* _TASK DETAILS_: Which lines of the listing contain the word "table"? Gather every one of them.
==== EXERCISE DATA ====
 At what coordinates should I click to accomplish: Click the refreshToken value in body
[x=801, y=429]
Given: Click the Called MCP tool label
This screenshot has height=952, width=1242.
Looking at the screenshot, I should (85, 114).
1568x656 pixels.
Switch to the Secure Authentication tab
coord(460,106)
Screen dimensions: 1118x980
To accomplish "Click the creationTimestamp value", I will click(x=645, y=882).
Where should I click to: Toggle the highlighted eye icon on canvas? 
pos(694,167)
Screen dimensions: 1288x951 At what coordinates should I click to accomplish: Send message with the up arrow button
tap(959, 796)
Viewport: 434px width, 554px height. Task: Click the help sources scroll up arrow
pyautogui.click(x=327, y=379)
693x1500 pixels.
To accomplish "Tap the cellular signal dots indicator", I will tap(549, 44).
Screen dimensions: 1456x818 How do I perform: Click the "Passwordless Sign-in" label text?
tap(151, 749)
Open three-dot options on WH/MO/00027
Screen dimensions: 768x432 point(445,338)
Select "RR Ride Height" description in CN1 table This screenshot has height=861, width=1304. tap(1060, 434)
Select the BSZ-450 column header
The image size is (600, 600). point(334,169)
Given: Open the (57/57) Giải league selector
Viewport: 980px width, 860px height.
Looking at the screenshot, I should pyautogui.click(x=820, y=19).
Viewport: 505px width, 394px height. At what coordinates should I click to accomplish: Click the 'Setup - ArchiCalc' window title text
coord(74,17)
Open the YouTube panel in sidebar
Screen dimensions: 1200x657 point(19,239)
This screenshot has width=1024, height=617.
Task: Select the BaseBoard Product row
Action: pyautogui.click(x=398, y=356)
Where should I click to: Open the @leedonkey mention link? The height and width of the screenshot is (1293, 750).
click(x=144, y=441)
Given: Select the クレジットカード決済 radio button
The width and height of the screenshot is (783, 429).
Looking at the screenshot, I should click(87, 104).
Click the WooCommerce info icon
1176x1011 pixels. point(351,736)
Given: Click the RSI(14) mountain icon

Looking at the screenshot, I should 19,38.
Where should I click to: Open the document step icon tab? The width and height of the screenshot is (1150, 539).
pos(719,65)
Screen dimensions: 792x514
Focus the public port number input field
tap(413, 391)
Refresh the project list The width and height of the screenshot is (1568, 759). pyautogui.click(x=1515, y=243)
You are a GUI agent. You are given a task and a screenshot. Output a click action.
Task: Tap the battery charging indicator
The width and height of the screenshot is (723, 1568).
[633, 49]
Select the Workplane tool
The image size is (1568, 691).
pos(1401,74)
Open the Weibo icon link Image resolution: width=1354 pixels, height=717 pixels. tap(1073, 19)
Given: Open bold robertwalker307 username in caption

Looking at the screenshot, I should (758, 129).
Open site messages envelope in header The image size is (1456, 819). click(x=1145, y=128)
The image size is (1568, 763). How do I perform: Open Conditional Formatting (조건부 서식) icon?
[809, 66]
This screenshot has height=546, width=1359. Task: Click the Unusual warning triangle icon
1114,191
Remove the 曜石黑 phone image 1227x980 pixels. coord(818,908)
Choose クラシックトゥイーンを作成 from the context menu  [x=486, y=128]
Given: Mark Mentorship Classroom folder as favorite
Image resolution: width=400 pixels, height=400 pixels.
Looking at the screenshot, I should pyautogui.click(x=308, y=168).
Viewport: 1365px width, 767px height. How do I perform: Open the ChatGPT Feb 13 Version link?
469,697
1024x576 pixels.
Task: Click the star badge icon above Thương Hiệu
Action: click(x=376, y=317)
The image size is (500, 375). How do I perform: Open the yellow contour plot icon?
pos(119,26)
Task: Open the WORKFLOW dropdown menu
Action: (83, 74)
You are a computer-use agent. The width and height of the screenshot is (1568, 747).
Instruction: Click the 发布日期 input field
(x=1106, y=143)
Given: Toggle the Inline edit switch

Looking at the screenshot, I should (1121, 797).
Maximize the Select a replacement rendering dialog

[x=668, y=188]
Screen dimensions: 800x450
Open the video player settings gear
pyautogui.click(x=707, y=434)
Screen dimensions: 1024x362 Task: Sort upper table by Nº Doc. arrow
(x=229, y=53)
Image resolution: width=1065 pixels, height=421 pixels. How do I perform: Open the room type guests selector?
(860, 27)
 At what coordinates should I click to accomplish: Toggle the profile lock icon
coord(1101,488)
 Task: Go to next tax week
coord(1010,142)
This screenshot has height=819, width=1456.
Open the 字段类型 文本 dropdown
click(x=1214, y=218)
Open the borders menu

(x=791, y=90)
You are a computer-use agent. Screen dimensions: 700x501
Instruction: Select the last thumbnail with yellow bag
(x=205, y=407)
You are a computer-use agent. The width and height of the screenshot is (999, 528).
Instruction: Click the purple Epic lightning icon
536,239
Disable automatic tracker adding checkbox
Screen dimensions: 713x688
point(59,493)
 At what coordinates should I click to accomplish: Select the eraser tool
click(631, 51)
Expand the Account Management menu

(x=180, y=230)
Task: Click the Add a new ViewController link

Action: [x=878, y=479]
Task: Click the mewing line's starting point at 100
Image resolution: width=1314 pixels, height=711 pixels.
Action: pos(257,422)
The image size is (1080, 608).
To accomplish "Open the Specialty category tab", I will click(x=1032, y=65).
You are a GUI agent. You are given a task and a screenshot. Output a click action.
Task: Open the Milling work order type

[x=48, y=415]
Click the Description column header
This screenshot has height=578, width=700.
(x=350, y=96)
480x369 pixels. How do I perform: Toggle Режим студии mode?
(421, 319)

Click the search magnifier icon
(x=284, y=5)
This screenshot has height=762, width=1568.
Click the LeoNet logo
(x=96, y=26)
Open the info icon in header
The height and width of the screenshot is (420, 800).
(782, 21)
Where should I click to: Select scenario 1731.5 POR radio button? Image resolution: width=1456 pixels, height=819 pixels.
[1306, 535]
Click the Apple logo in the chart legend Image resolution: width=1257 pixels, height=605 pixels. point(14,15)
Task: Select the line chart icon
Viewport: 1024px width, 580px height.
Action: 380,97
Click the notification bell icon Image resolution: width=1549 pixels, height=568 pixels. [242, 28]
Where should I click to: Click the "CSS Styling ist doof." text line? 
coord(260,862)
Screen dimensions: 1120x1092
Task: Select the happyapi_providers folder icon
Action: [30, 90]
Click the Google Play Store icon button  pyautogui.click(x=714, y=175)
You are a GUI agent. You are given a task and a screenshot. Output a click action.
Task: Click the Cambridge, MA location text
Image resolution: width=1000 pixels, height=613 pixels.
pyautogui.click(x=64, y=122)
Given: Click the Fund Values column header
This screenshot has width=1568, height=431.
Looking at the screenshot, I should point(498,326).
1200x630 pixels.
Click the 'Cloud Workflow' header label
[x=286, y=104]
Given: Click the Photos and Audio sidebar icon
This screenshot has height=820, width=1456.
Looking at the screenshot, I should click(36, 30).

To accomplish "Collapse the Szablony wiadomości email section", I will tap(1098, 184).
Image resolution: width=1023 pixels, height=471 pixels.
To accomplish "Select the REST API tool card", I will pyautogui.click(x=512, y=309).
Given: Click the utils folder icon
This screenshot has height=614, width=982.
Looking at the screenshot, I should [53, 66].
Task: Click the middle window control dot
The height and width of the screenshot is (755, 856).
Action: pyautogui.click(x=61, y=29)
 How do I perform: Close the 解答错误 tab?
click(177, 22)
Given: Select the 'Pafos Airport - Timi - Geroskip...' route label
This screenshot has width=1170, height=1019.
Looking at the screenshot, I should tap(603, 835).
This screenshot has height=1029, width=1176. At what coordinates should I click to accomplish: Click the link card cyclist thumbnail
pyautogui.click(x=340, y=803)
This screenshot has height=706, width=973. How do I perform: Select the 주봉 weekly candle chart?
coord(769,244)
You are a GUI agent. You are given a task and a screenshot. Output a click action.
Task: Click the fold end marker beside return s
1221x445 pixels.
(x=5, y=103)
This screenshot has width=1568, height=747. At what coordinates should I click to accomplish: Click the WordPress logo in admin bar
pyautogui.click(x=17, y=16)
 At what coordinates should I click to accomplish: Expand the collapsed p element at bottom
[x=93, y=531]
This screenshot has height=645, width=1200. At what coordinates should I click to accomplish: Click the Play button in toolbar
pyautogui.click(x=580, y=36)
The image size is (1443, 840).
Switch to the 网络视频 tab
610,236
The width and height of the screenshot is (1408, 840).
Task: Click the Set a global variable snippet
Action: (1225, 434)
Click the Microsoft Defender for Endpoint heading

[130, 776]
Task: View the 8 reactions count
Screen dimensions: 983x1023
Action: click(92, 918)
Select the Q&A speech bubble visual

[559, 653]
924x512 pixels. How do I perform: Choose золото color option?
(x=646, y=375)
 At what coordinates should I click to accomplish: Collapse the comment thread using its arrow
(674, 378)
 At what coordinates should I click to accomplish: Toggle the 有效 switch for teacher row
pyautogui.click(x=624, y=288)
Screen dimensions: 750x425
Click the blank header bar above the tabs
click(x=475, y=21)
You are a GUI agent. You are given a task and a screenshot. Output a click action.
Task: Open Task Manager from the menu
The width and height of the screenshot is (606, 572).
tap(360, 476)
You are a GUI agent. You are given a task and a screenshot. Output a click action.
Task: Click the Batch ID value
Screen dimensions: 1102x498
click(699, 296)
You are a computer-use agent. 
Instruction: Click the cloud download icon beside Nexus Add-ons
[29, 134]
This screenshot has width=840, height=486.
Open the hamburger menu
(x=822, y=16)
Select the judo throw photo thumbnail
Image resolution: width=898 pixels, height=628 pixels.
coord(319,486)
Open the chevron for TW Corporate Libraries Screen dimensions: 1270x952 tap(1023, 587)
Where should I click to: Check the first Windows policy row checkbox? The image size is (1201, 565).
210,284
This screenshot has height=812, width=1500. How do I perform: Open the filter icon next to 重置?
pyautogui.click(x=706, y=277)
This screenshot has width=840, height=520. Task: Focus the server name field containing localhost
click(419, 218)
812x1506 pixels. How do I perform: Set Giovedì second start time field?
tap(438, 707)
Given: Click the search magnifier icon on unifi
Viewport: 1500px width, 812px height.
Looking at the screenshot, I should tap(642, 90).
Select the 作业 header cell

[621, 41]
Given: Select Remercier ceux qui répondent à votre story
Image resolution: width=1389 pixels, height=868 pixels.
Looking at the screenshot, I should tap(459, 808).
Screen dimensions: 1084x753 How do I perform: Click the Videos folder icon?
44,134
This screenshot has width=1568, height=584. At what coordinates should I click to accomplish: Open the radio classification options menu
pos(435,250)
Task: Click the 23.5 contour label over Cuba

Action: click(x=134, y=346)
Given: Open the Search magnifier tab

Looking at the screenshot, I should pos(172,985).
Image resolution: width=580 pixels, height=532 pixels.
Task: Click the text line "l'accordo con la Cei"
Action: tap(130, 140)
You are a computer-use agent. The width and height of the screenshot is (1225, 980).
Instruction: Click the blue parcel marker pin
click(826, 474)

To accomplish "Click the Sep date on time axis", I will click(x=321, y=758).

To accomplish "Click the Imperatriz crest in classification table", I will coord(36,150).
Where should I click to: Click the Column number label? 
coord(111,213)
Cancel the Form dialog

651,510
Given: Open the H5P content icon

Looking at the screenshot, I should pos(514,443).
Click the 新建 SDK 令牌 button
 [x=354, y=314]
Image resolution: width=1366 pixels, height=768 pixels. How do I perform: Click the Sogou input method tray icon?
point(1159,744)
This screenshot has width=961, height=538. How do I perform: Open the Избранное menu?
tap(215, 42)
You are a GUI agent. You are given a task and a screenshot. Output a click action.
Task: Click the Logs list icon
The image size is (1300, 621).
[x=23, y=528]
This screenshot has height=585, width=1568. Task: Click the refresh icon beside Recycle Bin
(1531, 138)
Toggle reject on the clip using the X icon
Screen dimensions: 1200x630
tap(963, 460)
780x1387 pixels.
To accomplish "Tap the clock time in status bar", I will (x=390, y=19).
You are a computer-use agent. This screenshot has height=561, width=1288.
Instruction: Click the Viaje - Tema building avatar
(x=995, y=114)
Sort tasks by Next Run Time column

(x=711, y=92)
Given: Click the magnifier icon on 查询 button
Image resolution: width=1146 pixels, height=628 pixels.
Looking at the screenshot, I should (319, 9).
====
* _REPLY_:
Select "RR Ride Height" description in CN1 table This screenshot has height=861, width=1304. tap(1060, 434)
Screen dimensions: 1024x362 Task: Sort upper table by Nº Doc. arrow
To accomplish "Click the Imperatriz crest in classification table", I will coord(36,150).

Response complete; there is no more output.